Dr. Joseph Graves, Jr. received his Ph.D. in Environmental, Evolutionary and Systematic Biology from Wayne State University in 1988. In 1994 he was elected a Fellow of the Council of the American Association for the Advancement of Science (AAAS.) In April 2002, he received the ASU-West award for Scholarly Research and Creative Activity. In 2012 he was chosen as one of the "Sensational Sixty" commemorating 60 years of the NSF Graduate Research Fellowship Award. His research concerns the evolutionary genomics of adaptation, particularly as relevant to postponed aging and bacterial responses to nanomaterials. He has also written extensively concerning biological concepts of race in humans. He has published over eighty papers and book chapters in these arenas. He has appeared in seven documentary films and numerous television interviews on these general topics. He has been a Principal Investigator on grants from the National Institutes of Health and National Science Foundation. His books on the biology of race are entitled: The Emperor's New Clothes: Biological Theories of Race at the Millennium, Rutgers University Press, 2005 and The Race Myth: Why We Pretend Race Exists in America, Dutton Press, 2005. A summary of Dr. Graves's research career can be found on Wikipedia, and he is also featured in the ABC-CLIO volume on Outstanding African American scientists.

 

In November 2007, he was featured in the CNN Anderson Cooper 360 program on Dr. James Watson. He has served as a member of the external advisory board for the National Human Genome Center at Howard University.
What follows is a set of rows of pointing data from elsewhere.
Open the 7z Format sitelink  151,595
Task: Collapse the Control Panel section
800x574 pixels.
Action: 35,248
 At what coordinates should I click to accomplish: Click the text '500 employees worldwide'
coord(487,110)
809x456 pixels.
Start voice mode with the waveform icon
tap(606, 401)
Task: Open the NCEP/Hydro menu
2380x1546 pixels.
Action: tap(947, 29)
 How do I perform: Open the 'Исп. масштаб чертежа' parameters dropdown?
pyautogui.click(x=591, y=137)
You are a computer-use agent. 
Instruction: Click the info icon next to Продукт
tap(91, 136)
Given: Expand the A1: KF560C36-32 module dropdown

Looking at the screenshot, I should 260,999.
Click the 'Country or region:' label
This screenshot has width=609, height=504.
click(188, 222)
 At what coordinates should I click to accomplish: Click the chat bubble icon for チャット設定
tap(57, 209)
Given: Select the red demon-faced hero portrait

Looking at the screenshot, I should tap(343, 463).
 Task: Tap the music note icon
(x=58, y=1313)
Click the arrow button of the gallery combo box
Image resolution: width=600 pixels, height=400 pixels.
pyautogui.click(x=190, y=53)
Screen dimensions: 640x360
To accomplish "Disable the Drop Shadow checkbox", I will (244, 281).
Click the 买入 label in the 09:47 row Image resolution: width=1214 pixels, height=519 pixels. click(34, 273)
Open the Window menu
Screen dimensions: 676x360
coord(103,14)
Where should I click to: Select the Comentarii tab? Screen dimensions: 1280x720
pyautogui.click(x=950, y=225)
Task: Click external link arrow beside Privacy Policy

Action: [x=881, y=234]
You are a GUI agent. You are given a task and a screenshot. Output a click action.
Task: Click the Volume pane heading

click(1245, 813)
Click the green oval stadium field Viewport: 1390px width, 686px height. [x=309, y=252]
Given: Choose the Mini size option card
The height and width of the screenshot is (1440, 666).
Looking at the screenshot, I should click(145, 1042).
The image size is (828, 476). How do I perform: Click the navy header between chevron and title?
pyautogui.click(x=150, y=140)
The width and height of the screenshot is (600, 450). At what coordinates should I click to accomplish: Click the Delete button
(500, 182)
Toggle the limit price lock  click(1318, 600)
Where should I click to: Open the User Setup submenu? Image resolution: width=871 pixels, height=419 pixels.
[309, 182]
In January 2006, he became a member of the "New Genetics and the African Slave Trade" working group of the W.E.B. Du Bois Institute of Harvard University, chaired by professors Henry Louis Gates and Evelyn Hammonds. He has served as the chair of the Senior Advisory Board for the National Evolutionary Synthesis Center (NESCent) at Duke University. He is currently a member of the executive boards of the NSF Science and Technology Center: Biocomputational Evolution in Action (BEACON); NSF NRT: Integrative Bioinformatics for Investigating and Engineering Microbiomes; and NSF NNCI: Southeast Nanoinnovation Corridor. He is a former member of the board of the Evolution Institute. He was the Associate Editor for the 2nd Edition for the Encyclopedia of Race and Racism, GaleCengage published in 2013.

 

Since 2007, he has served on editorial board of Evolution: Education and Outreach, published by Springer-Verlag. He has been an active participant in the struggle to protect and improve the teaching of science, particularly evolutionary biology in the public schools. He has been a leader in addressing the under representation of minorities in science careers, having directed successful programs in California and Arizona. He is a leading force in aiding underserved youth in Greensboro via the YMCA chess program. He is currently a member of the Racial Justice and Reconciliation Council of the Episcopal Diocese of North Carolina.